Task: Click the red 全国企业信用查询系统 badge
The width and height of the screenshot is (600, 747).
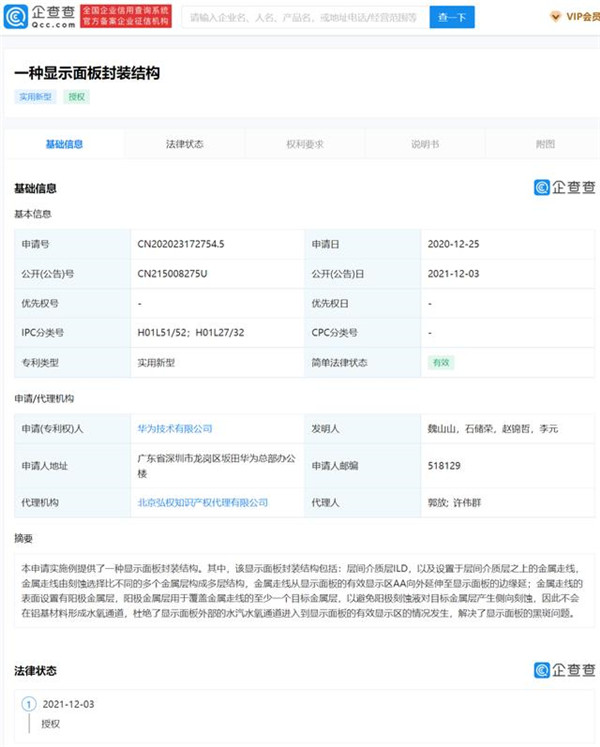Action: coord(125,17)
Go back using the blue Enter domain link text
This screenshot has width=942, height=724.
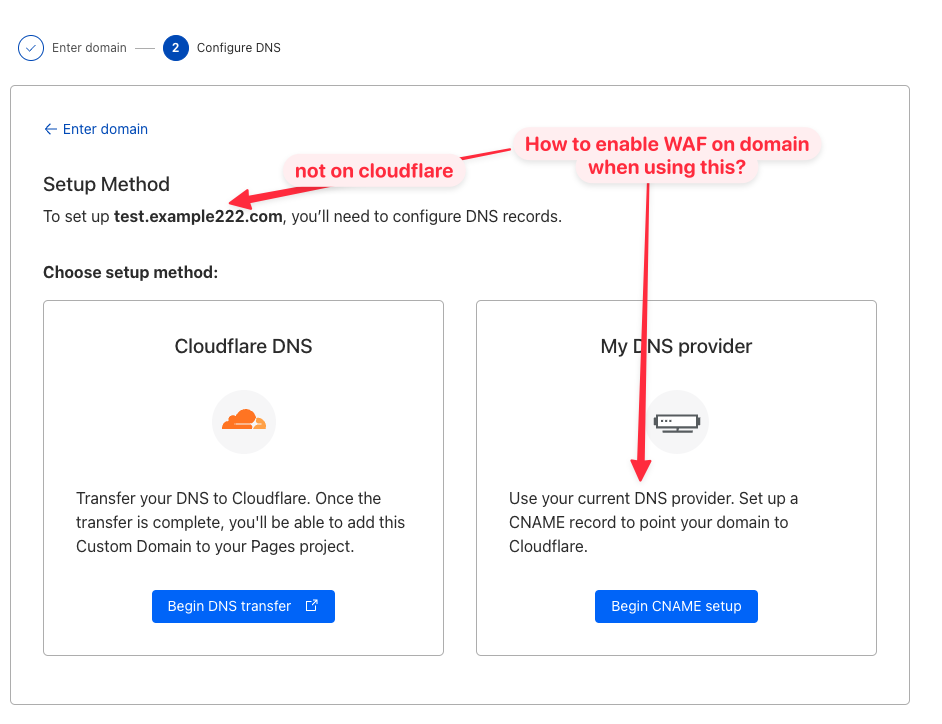(105, 129)
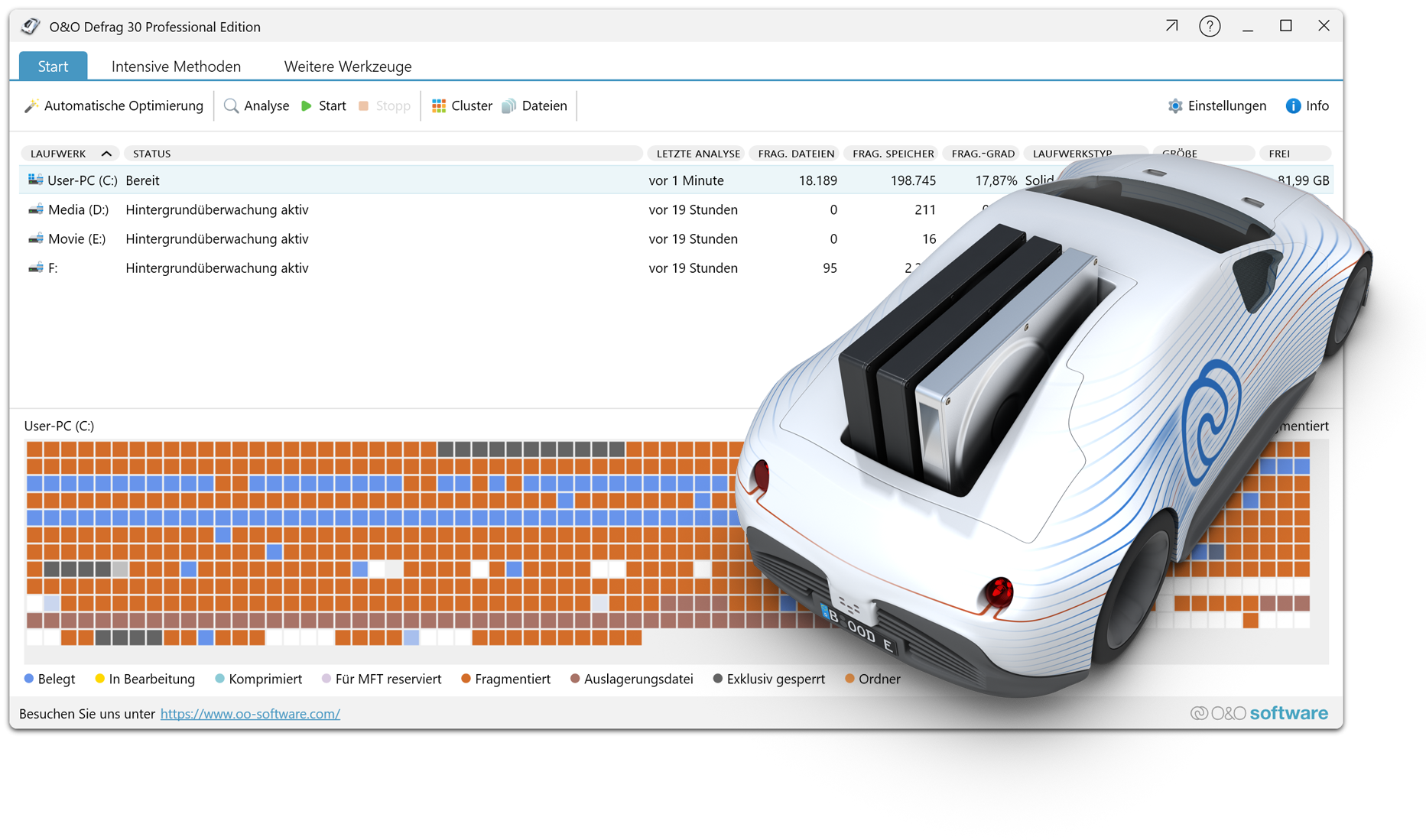The height and width of the screenshot is (840, 1426).
Task: Sort drives by the Status column header
Action: tap(151, 153)
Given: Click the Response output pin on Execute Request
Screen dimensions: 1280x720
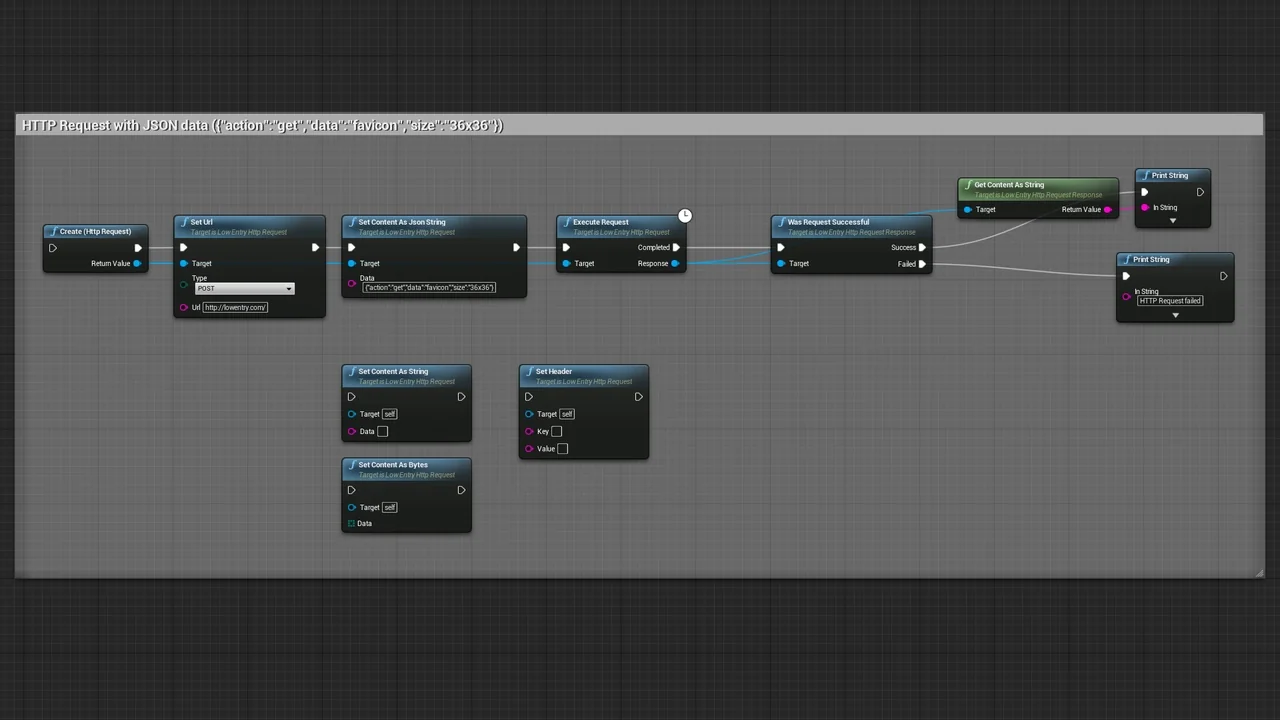Looking at the screenshot, I should (x=676, y=264).
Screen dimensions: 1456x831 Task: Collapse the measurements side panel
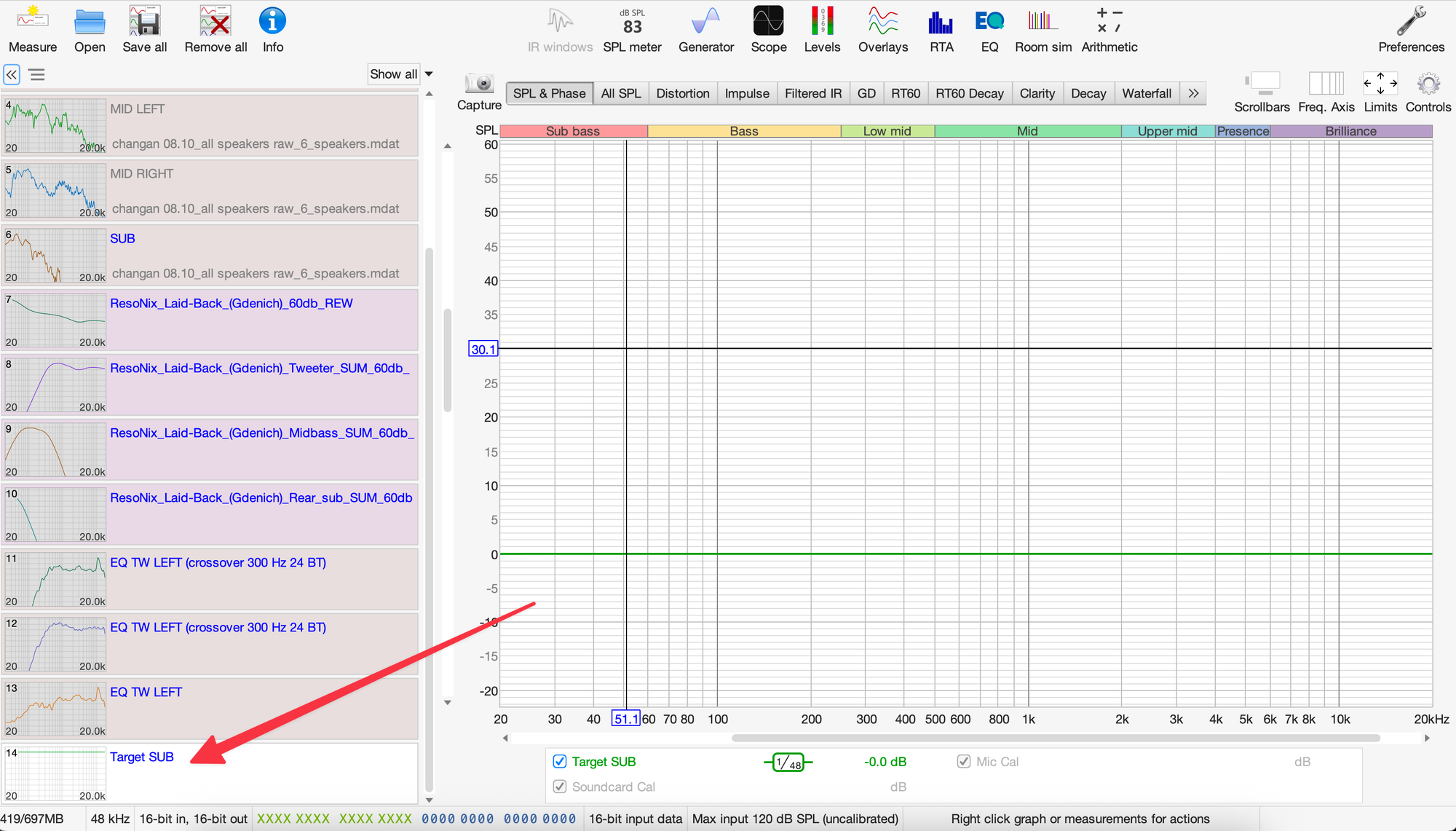point(12,74)
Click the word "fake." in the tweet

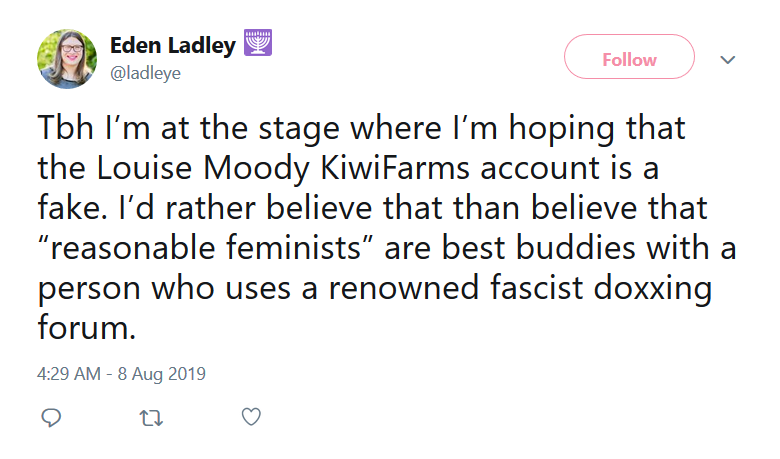pyautogui.click(x=73, y=207)
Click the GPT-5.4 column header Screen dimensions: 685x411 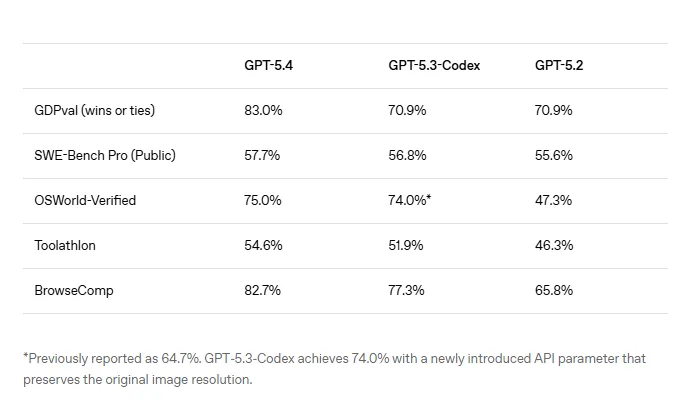(x=269, y=66)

=-=-=-=-=

## What needs to be done
Rewrite the items from the first line through the line that contains "Action: coord(125,17)", replacing "red" with "orange" and keeping everything else the same. Leave the pictures out.

## The answer
Task: Click the orange 全国企业信用查询系统 badge
The width and height of the screenshot is (600, 747).
Action: coord(125,17)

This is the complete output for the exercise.